### Given data:
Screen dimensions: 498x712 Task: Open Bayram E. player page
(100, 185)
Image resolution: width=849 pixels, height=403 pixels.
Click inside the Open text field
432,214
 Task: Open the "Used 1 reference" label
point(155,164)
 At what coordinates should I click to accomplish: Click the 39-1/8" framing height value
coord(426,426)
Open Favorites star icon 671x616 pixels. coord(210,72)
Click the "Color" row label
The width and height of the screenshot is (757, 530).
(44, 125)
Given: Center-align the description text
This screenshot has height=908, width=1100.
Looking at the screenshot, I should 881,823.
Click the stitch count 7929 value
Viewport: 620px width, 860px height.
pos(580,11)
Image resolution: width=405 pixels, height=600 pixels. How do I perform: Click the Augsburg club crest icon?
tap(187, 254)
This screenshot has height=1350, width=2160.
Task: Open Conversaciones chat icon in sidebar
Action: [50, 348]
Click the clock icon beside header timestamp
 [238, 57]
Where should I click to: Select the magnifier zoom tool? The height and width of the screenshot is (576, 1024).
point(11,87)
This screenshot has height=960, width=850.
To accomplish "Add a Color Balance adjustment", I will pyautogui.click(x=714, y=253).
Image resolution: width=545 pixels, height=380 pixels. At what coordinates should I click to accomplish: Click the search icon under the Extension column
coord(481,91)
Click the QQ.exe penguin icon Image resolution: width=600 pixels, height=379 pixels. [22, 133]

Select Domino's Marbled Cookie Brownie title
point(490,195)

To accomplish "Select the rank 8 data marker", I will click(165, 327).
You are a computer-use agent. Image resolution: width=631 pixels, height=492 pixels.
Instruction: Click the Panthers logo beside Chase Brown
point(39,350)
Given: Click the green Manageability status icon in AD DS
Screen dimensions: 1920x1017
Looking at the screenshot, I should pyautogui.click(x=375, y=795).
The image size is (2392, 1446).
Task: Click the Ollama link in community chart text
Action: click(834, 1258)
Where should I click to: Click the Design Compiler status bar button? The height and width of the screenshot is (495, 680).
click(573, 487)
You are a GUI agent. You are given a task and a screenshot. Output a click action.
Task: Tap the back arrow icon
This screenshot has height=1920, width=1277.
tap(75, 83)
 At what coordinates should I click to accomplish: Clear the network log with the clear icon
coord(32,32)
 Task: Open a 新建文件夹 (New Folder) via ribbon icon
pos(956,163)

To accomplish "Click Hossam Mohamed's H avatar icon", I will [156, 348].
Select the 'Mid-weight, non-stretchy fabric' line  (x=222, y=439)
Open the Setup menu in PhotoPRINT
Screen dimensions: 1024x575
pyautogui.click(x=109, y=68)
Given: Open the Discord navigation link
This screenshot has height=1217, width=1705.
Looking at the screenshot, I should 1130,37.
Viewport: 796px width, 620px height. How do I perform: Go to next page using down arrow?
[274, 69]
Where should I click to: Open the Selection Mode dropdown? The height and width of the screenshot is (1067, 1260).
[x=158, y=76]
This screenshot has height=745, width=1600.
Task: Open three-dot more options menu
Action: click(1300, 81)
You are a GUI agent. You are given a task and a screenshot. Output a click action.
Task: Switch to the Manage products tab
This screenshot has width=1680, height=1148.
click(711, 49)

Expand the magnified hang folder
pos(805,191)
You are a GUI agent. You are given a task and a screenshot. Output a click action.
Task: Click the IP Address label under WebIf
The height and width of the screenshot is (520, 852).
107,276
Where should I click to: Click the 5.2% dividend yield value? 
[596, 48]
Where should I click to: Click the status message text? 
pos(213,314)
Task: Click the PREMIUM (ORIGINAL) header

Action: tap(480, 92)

### Requirement:
Within the material above, extract exactly the lines that start at the line containing "Given: Center-align the description text" and stop after the line containing "Given: Click the", and only those.

### Solution:
Given: Center-align the description text
This screenshot has height=908, width=1100.
Looking at the screenshot, I should 881,823.
Click the stitch count 7929 value
Viewport: 620px width, 860px height.
pos(580,11)
Image resolution: width=405 pixels, height=600 pixels. How do I perform: Click the Augsburg club crest icon?
tap(187, 254)
This screenshot has height=1350, width=2160.
Task: Open Conversaciones chat icon in sidebar
Action: [50, 348]
Click the clock icon beside header timestamp
 [238, 57]
Where should I click to: Select the magnifier zoom tool? The height and width of the screenshot is (576, 1024).
point(11,87)
This screenshot has height=960, width=850.
To accomplish "Add a Color Balance adjustment", I will pyautogui.click(x=714, y=253).
Image resolution: width=545 pixels, height=380 pixels. At what coordinates should I click to accomplish: Click the search icon under the Extension column
coord(481,91)
Click the QQ.exe penguin icon Image resolution: width=600 pixels, height=379 pixels. [22, 133]

Select Domino's Marbled Cookie Brownie title
point(490,195)

To accomplish "Select the rank 8 data marker", I will click(165, 327).
You are a computer-use agent. Image resolution: width=631 pixels, height=492 pixels.
Instruction: Click the Panthers logo beside Chase Brown
point(39,350)
Given: Click the green Manageability status icon in AD DS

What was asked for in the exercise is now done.